This is a guest post written by Denise Mancini from Accuquote.com. I normally get offers for guest writers who have something to promote and they offer to write a free article in exchange for links to their websites. They do this because more links from more websites make them rank higher in Google searches. Normally I turn them down because they are irrelevant or poorly written. However, this post has some good main points so I decided to run it. Over to Denise.
One of the largest purchases in your lifetime will most likely be your home. If you have bought one or are planning to, chances are that you have looked into a mortgage in order to afford one. As time passes, and you pay your monthly mortgage payments, have you ever given any thought to what might happen to your family or for that matter to your home itself if you die suddenly? Would your spouse or children have to give up their home and loose a precious asset in the bargain? A sound financial plan would considerably help matters in such instances. And part of such a plan would have to be a comprehensive term life insurance policy.
Term Life Insurance is the ideal vehicle for protecting your family and your home. This type of insurance can offer stability in terms of your finances when you most need it. If you have a term life insurance policy and you die, the death benefits of the policy can be used in a number of ways. For example, they can offset the cost of the funeral, they can be used to pay off any remaining debts, they can act as a source of income for your family in your absence and they can also pay off your mortgage. If you die within the term of the policy, you can be assured that your entire mortgage will be paid off. Such security would obviously depend on the length of the term and the amount of coverage taken. For example, if your mortgage were a 30-year one, it would be wise to choose a 30-year term life policy as well.
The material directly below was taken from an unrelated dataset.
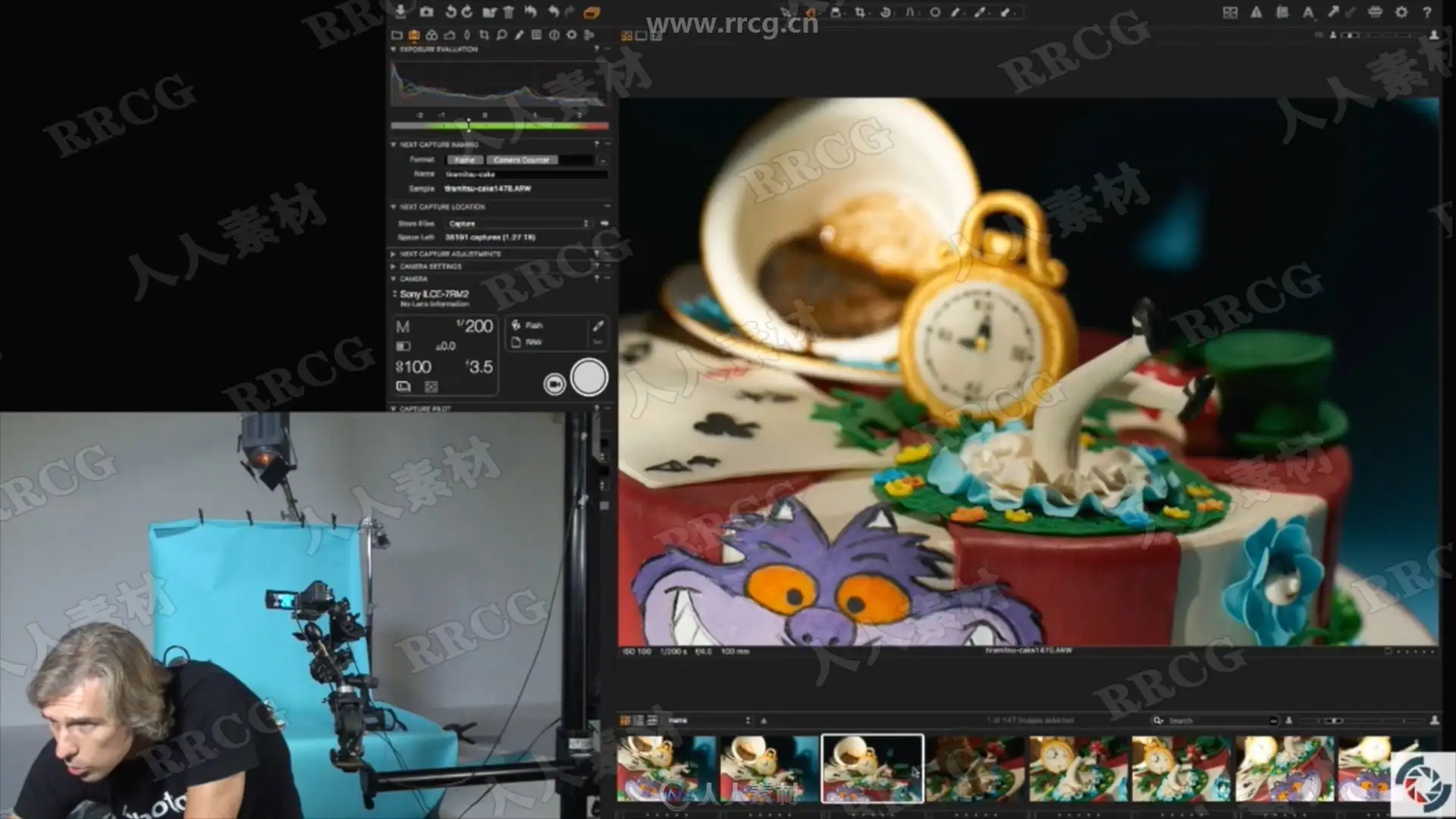The width and height of the screenshot is (1456, 819).
Task: Open the Color tool tab icon
Action: 431,35
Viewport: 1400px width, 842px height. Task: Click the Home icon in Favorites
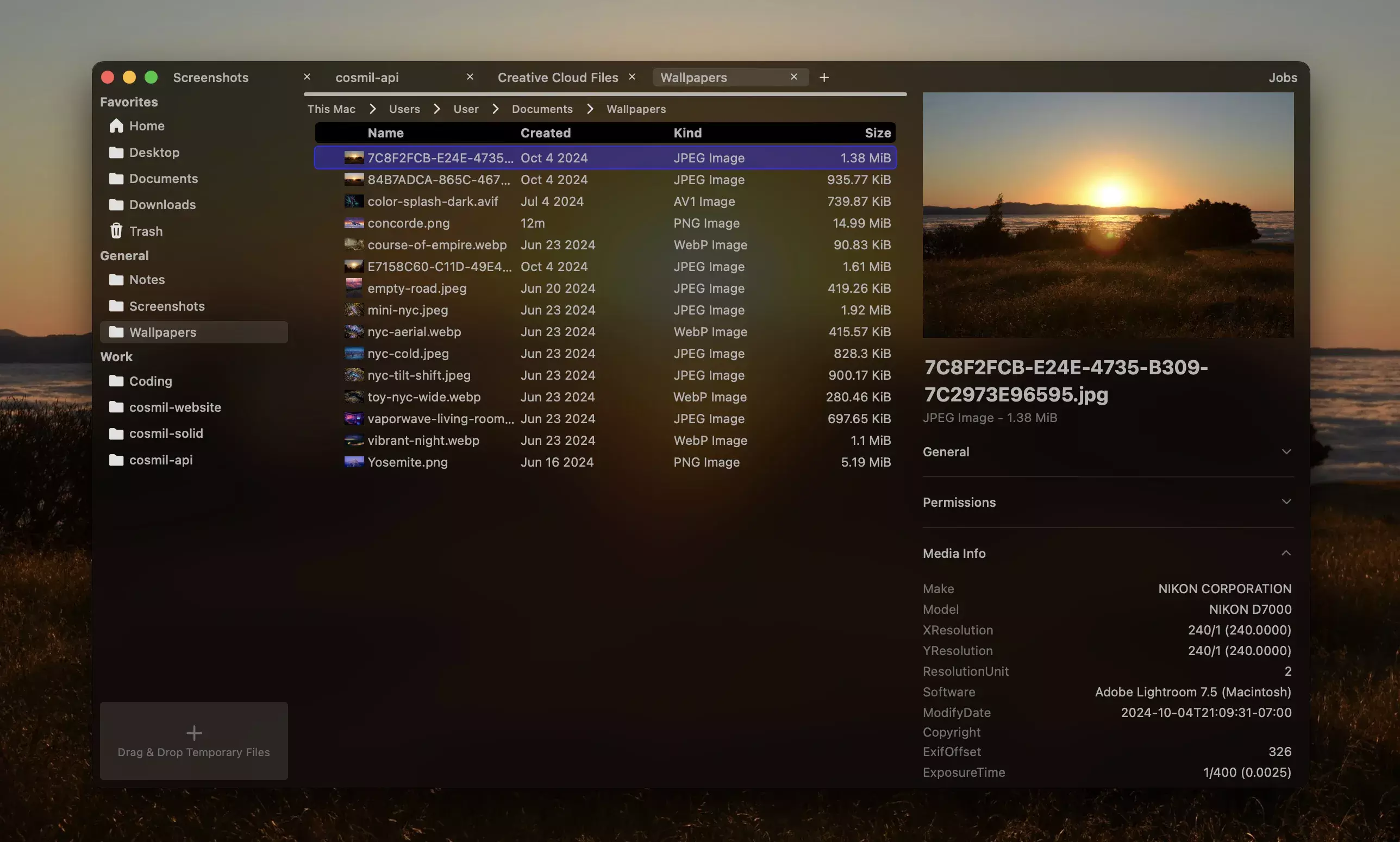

That said, term life insurance also covers more than only your mortgage. When you choose the amount of coverage, you need to calculate all your other debts (auto loans, personal loans, credit cards) that will be left to your family to pay off in your absence. Life insurance can protect your assets and pay off any pending debts. Your family might otherwise find it impossible to clear your medical bills, car loans and credit card debts. In this way, life insurance can leave your other assets for your family to use. By providing much needed liquidity to your estate, life insurance prevents cashing in and selling off your other investments to make ends meet. The benefits of a policy are made available immediately after a death, thus averting a financial crunch.
When you purchase your mortgage, you might be offered a mortgage life insurance as well. However, before signing up for one, do weigh the pros and cons versus a normal term life insurance policy and you may end up saving a lot of money. For example, with mortgage life insurance, the amount of coverage is determined by the amount of mortgage owed. Unlike a term life policy where you can decide how much coverage you need. Once your mortgage is paid, the mortgage insurance is not applicable whereas a term life policy can be kept in effect for as long as you require. And finally, with a term life insurance policy, you determine who your beneficiaries are but with a mortgage life insurance, the lender is automatically the beneficiary. With the right investigations and questions, you will soon realize that a term life policy will have lower premiums and offer more flexibility and coverage than a mortgage life insurance policy.